Manchester-Citys-Carlos-T-007.jpg
Carlos Tevez refused to play against Bayern Munich, leading Roberto Mancini to say that he was ‘finished' at the club. Photograph: John Sibley/Action Images

When Manchester City signed Carlos Tevez with a few droplets of Sheikh Mansour's oil trillions, the club famously paid for that Deansgate billboard to rub United's noses in the striker's exit, proclaiming: "Welcome to Manchester." In Munich, it was welcome to the big time for Manchester City, and there, the simmering resentments of Tevez finally blew.

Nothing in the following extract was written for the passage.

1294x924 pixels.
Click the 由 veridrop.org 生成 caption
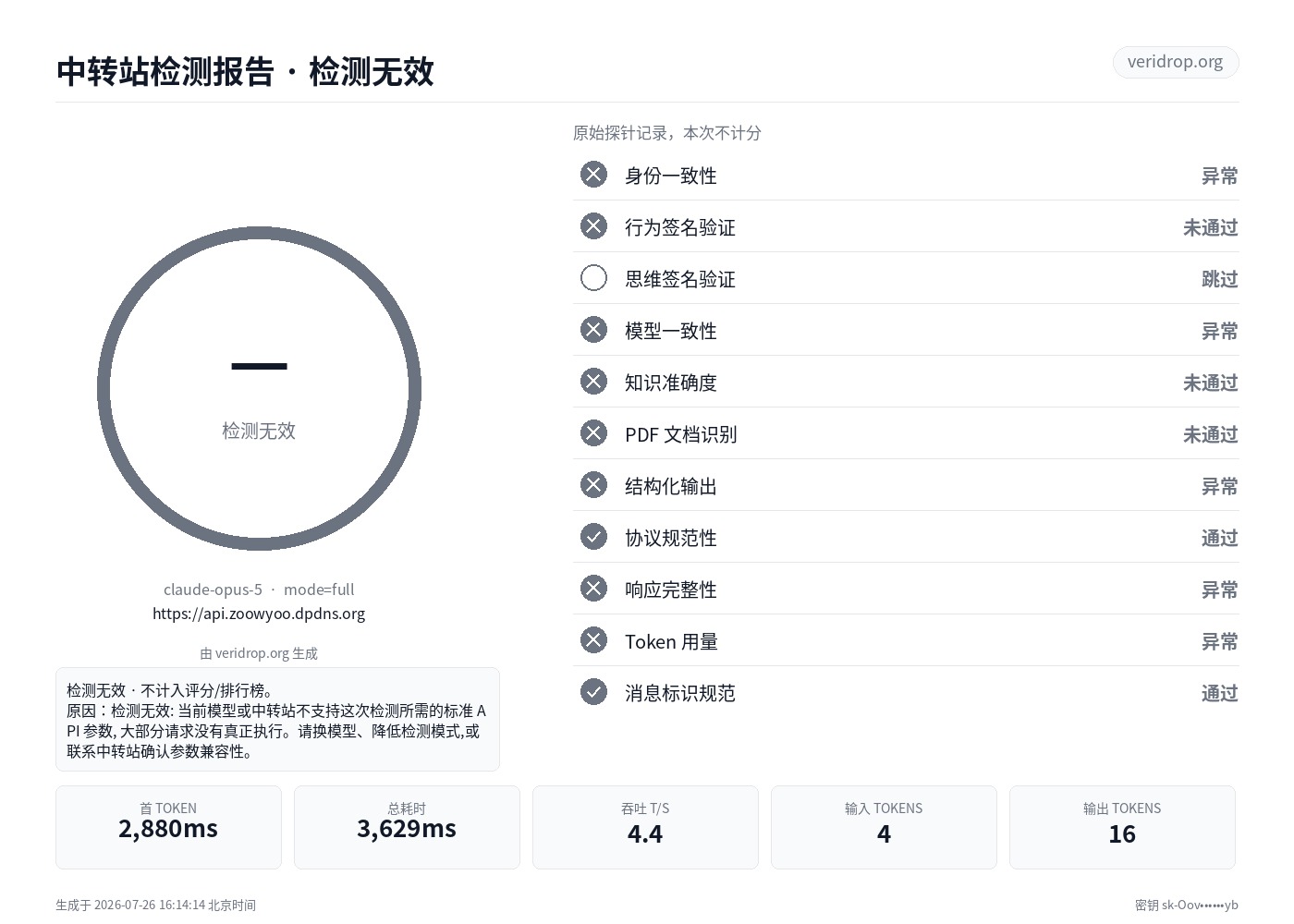click(259, 653)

For the unheard-of defiance of refusing to come on as a substitute, which would not be tolerated in an Under-9s league in Ashton-under-Lyne, let alone a Champions League tie at the Allianz Arena, City's manager, Roberto Mancini, insisted Tevez must never play for the club again. If an ethos of a football club is to be asserted at the Eastlands collection of players drawn there by the money, it is difficult to see any way other than for Mancini to be supported.

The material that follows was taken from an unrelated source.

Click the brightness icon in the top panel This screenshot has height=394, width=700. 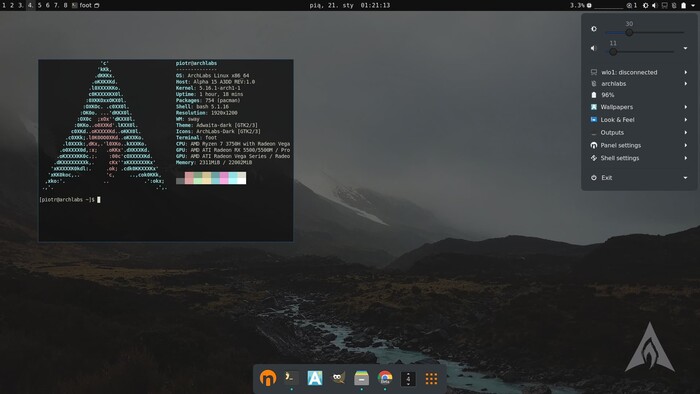(646, 5)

In a modern sport also watching carefully for the reactions of Frank Lampard and Didier Drogba to the novel experience of being treated as squad players at Chelsea, Tevez has epitomised many things. Most memorably at West Ham United it was not his abilities, but "third party ownership", the revelation that his "economic rights" were not held by the club itself but "owned" by offshore companies which would cash in when he was sold. Sir Alex Ferguson, who signed Tevez on a two-year loan after the striker kept the Hammers up on the last day of the 2007 season in the Old Trafford drizzle, said he had been willing to buy Tevez outright, although later Ferguson upset the Argentinian, saying he was not worth the £25.5m United would have been required to pay.

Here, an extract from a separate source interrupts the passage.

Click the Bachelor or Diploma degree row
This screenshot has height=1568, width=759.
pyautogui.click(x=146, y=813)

City fans, loving the two fingers thrust at United as represented by that flash billboard, also took to Tevez because his scarred, scampering expression of football embodies the quality English supporters value above all others: commitment. Tevez does not make football look easy, but painted for an English crowd the human reality of giving 100%. As the game gasped at his refusal to come on the field for his manager in Munich, it was easy to forget that until just a couple of weeks ago, this striker on strike was Manchester City's captain, chosen to lead by example.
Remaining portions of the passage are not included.